§ **AIM OF THE EXERCISE**:
From the entries that follow, copy every line with the word "will".

§ **EXERCISE INPUTS**:
■ ■ ■
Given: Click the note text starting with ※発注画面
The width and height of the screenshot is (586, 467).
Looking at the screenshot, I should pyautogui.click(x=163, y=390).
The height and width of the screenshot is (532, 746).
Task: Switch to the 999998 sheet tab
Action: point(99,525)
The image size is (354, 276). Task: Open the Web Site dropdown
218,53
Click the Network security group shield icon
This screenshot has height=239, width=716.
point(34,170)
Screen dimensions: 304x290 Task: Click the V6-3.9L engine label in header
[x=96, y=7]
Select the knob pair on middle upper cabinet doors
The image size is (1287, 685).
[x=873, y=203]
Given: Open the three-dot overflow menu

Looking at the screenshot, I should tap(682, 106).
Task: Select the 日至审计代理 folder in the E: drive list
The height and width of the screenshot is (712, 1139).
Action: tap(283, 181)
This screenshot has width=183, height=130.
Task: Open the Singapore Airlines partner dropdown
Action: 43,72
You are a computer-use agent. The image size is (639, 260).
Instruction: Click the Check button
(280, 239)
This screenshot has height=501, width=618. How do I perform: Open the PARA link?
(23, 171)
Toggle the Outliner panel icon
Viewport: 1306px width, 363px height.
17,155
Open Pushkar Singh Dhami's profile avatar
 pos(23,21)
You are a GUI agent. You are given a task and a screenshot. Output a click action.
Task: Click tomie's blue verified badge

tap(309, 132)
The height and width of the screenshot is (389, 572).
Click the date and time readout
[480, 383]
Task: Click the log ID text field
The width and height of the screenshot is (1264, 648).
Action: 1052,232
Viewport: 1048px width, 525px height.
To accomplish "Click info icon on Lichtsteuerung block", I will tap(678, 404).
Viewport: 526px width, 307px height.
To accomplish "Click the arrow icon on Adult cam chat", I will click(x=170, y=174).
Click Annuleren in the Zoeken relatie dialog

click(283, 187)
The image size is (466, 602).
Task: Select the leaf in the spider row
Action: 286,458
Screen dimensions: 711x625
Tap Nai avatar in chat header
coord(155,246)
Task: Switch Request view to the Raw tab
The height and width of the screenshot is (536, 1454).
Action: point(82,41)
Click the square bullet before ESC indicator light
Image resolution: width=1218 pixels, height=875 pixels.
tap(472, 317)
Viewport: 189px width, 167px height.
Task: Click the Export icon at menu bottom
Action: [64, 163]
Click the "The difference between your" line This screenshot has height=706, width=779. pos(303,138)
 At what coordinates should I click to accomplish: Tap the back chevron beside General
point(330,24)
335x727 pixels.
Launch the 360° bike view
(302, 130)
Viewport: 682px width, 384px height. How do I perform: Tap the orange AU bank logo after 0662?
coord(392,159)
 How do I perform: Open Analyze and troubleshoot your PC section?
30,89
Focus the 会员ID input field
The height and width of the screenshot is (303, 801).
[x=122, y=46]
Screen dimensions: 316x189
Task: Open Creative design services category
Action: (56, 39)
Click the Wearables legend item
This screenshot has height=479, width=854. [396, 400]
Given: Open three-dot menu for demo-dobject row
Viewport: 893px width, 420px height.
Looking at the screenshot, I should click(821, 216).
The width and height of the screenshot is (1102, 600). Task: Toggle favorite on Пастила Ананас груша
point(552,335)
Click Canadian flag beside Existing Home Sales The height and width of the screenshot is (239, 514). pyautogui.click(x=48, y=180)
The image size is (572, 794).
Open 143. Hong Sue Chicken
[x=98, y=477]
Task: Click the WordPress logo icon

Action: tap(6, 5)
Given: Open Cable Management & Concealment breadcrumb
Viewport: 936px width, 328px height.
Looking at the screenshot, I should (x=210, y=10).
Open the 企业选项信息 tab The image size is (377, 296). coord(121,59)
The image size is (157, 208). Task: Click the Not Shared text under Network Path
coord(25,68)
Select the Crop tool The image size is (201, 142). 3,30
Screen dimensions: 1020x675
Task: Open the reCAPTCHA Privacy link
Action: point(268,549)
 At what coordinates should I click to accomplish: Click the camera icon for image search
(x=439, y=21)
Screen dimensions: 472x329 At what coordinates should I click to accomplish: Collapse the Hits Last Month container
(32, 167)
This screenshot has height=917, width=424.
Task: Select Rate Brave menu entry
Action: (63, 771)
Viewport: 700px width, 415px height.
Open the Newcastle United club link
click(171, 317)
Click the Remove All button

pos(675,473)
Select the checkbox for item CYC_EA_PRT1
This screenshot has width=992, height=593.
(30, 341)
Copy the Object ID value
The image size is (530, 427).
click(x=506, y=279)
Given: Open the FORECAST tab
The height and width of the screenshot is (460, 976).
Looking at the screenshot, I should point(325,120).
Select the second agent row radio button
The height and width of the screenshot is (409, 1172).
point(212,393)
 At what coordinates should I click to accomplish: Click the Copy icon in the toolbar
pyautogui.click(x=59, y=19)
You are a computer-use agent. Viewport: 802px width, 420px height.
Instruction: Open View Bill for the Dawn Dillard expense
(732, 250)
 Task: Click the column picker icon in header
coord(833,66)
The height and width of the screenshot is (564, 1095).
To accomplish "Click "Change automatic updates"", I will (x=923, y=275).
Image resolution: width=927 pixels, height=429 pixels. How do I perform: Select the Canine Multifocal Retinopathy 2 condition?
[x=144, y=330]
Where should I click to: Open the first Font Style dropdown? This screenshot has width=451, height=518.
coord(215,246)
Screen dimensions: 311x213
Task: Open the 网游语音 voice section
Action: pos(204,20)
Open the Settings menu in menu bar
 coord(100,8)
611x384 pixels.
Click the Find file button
■ ■ ■
§ **COMPLETED TASK**:
To accomplish "Click info icon on Lichtsteuerung block", I will tap(678, 404).
To accomplish "Click the arrow icon on Adult cam chat", I will click(x=170, y=174).
To accomplish "Click "Change automatic updates"", I will (x=923, y=275).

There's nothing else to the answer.